Document extract
'''
# Which dosing ring/funnel?



## Obidi (Feb 23, 2019)

I'm looking for a dosing ring and wondered if those who use them can give me some recommendations.


----------



## urbany (Jan 17, 2019)

Hi, take a look at this: https://coffeeforums.co.uk/showthread.php?48756-eBay-Blind-Shaker-%A312


----------



## ashcroc (Oct 28, 2016)

Before I got a Norvin ring (sadly now out of production) I used a cut down yoghurt pot. It may do you for the short term until you find something more substantial.


----------



## Obidi (Feb 23, 2019)

Hi @urbany, yes I've seen that, people are using it as a small doser hopper. I need something far less tall so that it will fit under outlet on my grinder.



urbany said:


> Hi, take a look at this: https://coffeeforums.co.uk/showthread.php?48756-eBay-Blind-Shaker-%A312


----------



## HowardSmith (Jan 21, 2018)

Here's an option... I have one and it works well.

https://rover.ebay.com/rover/0/0/0?mpre=https%3A%2F%2Fwww.ebay.co.uk%2Fulk%2Fitm%2F173651033122


----------



## Hasi (Dec 27, 2017)

ashcroc said:


> Before I got a Norvin ring (sadly now out of production) I used a cut down yoghurt pot. It may do you for the short term until you find something more substantial.


It's a shame isn't it?









I'm using a coffee-to-go cup without its bottom. Not the nicest sight (plus you can't clean it too well), but works until maybe there comes something more longlasting along the way...


----------



## Obidi (Feb 23, 2019)

Thanks @HowardSmith, I've seen these, they look like a copy of the 'Intelligent Dosing Ring -IDR' and wondered if they worked as well, I'll try one.



HowardSmith said:


> Here's an option... I have one and it works well.
> 
> https://rover.ebay.com/rover/0/0/0?mpre=https%3A%2F%2Fwww.ebay.co.uk%2Fulk%2Fitm%2F173651033122


----------



## Hasi (Dec 27, 2017)

Obidi said:


> Thanks @HowardSmith, I've seen these, they look like a copy of the 'Intelligent Dosing Ring -IDR' and wondered if they worked as well, I'll try one.


You better charge your phone mate!









Seriously, would be cool if you could post your experience with this thingy! Thx in advance


----------



## HowardSmith (Jan 21, 2018)

Obidi said:


> Thanks @HowardSmith, I've seen these, they look like a copy of the 'Intelligent Dosing Ring -IDR' and wondered if they worked as well, I'll try one.


Works perfectly & you get full coverage side to side in the basket as it sits on top & not inside the basket...

Fits into my PF holder on the Mignon too so perfect.


----------



## Cooffe (Mar 7, 2019)
'''
Items
'''
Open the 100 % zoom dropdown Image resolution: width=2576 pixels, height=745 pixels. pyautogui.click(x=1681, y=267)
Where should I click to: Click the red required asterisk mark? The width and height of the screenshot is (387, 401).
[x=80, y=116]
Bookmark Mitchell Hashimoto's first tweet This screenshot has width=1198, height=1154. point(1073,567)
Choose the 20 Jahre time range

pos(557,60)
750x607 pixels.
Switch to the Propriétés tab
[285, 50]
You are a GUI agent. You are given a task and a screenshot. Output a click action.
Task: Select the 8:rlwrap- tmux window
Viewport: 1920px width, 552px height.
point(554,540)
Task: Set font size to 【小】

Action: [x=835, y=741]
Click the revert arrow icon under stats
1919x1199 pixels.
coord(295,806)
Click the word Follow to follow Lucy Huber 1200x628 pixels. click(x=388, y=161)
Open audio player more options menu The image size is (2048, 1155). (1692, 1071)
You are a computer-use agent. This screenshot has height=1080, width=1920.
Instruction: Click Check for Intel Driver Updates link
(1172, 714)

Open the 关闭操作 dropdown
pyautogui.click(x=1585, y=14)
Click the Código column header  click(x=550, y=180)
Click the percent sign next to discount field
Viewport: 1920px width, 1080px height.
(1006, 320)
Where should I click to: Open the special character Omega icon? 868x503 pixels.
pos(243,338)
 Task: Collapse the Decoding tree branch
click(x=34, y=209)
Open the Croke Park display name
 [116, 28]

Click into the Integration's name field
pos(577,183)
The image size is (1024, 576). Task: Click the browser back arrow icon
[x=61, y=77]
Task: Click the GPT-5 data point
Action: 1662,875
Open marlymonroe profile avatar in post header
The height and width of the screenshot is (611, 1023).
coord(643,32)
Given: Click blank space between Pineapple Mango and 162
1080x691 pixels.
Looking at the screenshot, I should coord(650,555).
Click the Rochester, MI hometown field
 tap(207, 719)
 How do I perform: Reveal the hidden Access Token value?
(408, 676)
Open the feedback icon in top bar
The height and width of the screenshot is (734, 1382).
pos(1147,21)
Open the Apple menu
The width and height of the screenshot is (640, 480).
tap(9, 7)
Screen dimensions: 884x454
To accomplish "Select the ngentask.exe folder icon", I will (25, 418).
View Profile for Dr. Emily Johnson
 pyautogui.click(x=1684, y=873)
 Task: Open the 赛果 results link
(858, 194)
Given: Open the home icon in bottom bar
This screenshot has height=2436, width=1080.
'''
What is asked
For each statement, say yes or no to whether it agrees with the dosing ring thread, and quote the words from the thread that settle it.
1. The Norvin ring is still being made.
2. Hasi uses a coffee-to-go cup with its bottom removed.
3. HowardSmith says his ring sits inside the basket.
You won't need the listing here.

Response
1. No: "sadly now out of production"
2. Yes: "I'm using a coffee-to-go cup without its bottom."
3. No: "it sits on top & not inside the basket"